たしかに僕は川を流されてここへたどり着いたはず。
「とりあえず、こちらとしても聞きたいことが増えたようですから、1度お城へ来てくださると助かるのですが」
後ろですごく怪しいという目つきをされているティエーレさんが恐ろしいから遠慮したかったところだけれど、情報はたしかに欲しいし、この王女様たちがまた襲われないとも限らない。
何より、あの気絶している人たちを運ぶのには女性2人では――その上、シャルリア王女はまだ、少なくとも見た目上は子供だ――骨が折れることだろう。
気は全く進まないけれど、王宮というくらいだから王都もあることだろうし、情報は人が多い方が集まりやすい。

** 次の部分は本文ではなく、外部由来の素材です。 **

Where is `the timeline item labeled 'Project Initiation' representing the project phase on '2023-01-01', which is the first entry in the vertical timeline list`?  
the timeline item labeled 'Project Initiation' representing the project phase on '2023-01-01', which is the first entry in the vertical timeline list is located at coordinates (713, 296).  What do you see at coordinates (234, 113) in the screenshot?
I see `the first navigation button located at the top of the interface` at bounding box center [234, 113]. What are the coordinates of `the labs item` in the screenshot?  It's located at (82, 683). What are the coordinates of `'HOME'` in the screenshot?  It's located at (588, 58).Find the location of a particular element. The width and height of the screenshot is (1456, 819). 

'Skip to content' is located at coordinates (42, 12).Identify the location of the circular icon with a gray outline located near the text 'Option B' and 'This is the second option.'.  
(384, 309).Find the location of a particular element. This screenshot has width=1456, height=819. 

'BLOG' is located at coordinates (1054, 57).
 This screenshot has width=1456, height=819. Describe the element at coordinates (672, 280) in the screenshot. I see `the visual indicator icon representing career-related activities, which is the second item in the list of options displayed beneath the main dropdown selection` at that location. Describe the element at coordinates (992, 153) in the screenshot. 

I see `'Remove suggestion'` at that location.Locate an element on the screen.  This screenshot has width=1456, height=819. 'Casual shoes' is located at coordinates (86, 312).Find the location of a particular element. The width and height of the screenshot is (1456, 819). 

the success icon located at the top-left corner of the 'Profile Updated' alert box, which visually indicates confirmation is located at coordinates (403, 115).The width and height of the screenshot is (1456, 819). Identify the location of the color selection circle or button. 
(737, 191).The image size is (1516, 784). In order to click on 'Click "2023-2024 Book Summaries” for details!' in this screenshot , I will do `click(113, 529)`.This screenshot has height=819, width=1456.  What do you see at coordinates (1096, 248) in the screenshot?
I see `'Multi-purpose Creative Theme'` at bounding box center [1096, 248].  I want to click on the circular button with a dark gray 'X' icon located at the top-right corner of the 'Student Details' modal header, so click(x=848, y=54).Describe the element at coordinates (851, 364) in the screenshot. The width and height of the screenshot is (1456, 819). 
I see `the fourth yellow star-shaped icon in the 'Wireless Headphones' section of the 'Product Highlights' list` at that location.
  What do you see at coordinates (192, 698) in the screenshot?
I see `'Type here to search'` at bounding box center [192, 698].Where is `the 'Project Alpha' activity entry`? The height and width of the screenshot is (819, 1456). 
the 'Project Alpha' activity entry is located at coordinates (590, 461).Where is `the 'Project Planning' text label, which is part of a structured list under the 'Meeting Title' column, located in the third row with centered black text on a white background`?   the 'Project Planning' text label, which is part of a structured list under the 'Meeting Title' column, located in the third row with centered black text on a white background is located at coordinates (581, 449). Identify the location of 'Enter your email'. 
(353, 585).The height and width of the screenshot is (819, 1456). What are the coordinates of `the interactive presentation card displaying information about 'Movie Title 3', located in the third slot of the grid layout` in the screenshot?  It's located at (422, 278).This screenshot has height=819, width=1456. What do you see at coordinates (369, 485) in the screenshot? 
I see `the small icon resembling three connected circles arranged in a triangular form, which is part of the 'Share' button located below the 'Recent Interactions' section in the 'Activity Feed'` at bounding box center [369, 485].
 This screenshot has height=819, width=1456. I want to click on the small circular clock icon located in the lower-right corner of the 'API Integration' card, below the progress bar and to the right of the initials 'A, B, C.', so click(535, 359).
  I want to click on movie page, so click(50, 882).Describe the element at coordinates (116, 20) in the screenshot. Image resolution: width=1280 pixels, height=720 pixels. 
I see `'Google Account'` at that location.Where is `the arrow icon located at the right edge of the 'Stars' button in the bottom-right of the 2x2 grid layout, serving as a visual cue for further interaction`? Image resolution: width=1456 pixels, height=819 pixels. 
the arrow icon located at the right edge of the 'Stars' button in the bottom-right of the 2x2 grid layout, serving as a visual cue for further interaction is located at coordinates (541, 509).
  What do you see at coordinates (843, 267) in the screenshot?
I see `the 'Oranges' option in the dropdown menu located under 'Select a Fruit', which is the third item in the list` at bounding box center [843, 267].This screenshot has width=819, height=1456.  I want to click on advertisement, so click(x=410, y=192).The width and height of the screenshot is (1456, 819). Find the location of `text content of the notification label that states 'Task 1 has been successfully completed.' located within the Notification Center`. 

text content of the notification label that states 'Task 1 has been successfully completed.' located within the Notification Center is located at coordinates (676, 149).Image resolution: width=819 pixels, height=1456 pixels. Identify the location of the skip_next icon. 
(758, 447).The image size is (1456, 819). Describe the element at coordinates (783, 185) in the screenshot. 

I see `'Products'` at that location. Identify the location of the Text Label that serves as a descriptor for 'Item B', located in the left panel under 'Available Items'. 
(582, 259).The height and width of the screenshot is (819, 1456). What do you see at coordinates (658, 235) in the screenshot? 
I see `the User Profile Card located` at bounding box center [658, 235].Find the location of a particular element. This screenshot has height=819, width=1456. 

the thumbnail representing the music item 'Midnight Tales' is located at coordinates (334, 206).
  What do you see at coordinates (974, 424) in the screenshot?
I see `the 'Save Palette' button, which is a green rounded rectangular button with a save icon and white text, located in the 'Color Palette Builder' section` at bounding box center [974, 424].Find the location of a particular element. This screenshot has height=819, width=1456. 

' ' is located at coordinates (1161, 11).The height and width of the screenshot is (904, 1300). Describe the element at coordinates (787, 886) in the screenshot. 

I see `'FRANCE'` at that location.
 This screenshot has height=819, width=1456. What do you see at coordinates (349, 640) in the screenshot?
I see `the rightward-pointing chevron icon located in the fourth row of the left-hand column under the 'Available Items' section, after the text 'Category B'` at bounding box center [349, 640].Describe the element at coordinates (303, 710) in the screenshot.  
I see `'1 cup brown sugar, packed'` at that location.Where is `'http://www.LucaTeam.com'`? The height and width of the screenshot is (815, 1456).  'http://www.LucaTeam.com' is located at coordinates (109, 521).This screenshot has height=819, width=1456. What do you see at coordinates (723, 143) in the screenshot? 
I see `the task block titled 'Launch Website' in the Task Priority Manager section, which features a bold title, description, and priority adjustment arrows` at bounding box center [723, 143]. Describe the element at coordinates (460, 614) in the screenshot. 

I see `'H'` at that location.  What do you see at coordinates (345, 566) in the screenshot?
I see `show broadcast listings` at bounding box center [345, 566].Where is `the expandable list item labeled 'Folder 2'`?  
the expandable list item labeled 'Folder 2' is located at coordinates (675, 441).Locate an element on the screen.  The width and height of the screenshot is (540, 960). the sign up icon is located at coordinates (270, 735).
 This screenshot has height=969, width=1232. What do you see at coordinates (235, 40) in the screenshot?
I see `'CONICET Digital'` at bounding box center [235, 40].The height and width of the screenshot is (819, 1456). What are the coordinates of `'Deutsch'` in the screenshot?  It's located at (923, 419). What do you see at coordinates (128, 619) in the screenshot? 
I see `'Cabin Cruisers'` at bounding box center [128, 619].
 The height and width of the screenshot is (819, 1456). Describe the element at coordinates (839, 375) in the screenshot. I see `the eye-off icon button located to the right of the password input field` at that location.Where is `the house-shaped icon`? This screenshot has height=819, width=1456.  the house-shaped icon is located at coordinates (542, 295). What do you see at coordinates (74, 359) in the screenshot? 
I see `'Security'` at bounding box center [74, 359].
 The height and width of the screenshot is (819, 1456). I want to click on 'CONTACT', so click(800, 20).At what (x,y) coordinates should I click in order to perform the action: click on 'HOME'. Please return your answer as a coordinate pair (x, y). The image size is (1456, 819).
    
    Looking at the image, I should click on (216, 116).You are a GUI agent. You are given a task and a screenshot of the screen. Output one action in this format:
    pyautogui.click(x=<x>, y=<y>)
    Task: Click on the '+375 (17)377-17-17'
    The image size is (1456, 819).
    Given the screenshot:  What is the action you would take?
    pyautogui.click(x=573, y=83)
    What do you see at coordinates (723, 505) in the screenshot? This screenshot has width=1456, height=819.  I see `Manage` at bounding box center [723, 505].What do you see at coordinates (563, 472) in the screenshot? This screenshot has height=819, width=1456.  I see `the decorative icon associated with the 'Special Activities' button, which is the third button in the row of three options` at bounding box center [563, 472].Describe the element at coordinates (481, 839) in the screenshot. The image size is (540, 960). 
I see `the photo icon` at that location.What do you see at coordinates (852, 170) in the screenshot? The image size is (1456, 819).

「分かりました。とりあえず、あの人たちはどうしま……どういたしましょう?」
「途中にギルドがありますから、そこに引き渡しましょう。馬車に乗せるのを手伝っていただけますか?」
いや、馬車って。大の大人を5人も、6人も運べるはずが――
そう思いながらシャルリア王女の視線の先を見ると、想像していたよりも3倍は大きな馬車が停められていた。流石は王女様、いや、王家、王族といったところだろうか。
ふわふわと、飛行の魔法の出力を抑えながら先程の賊――と言っても構わないだろうか――の男性たちを運ぶと、やはりシャルリア王女は驚いたような、それでいて楽しそうな顔と、ティエーレさんは警戒するように目を細められた。